A biological example of diffusion is the gas exchange that occurs during respiration within the human body. Upon inhalation, oxygen is brought into the lungs and quickly diffuses across the membrane of alveoli and enters the circulatory system by diffusing across the membrane of the pulmonary capillaries. Simultaneously, carbon dioxide moves in the opposite direction, diffusing across the membrane of the capillaries and entering into the alveoli, where it can be exhaled. The process of moving oxygen into the cells, and carbon dioxide out, occurs because of the concentration gradient of these substances, each moving away from their respective areas of higher concentration toward areas of lower concentration. Cellular respiration is the cause of the low concentration of oxygen and high concentration of carbon dioxide within the blood which creates the concentration gradient. Because the gasses are small and uncharged, they are able to pass directly through the cell membrane without any special membrane proteins. No energy is required because the movement of the gasses follows Fick's first law and the second law of thermodynamics.

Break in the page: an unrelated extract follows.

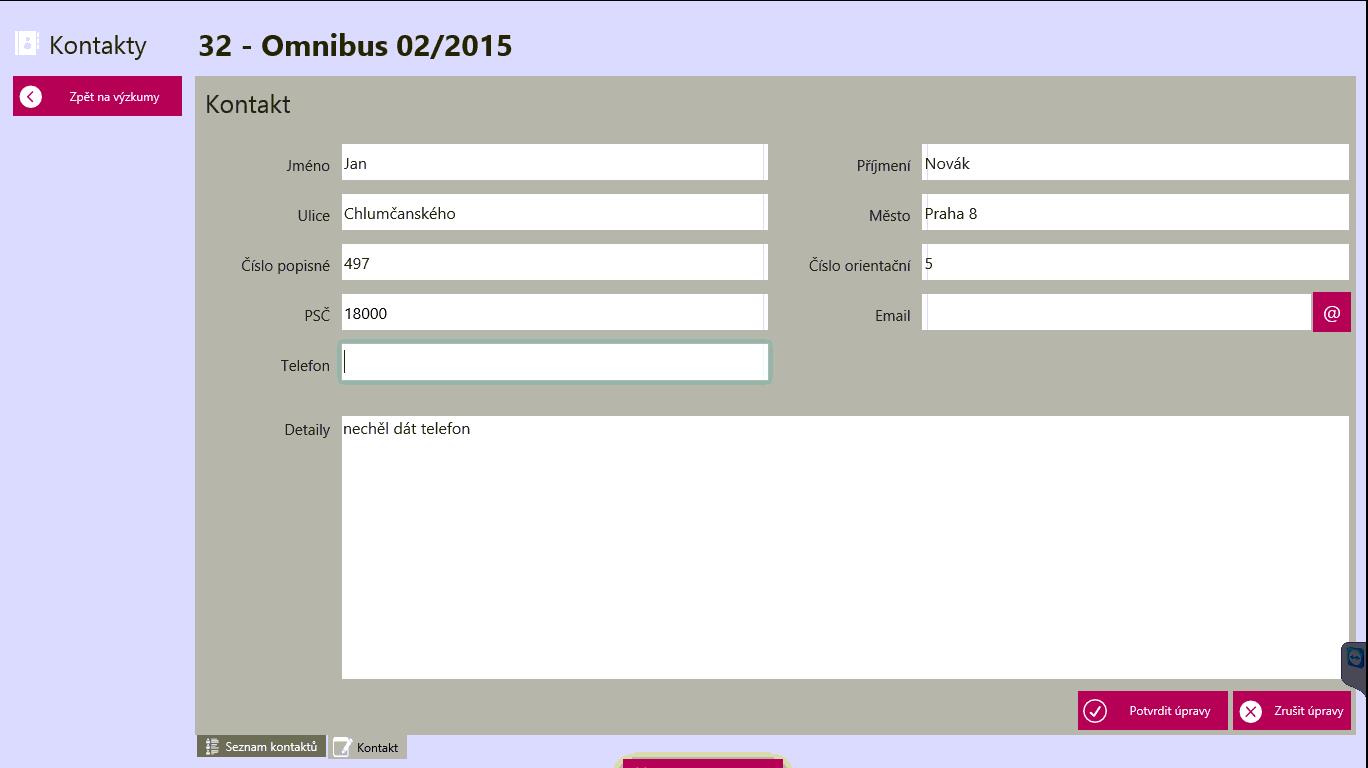Click inside the Detaily text area
Viewport: 1368px width, 768px height.
(844, 548)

Facilitated diffusion, also called carrier-mediated osmosis, is the movement of molecules across the cell membrane via special transport proteins that are embedded in the plasma membrane by actively taking up or excluding ions ^[14]. Through facilitated diffusion, energy is not required in order for molecules to pass through the cell membrane. Active transport of protons by H⁺ ATPases alters membrane potential allowing for facilitated passive transport of particular ions such as potassium down their charge gradient through high affinity transporters and channels.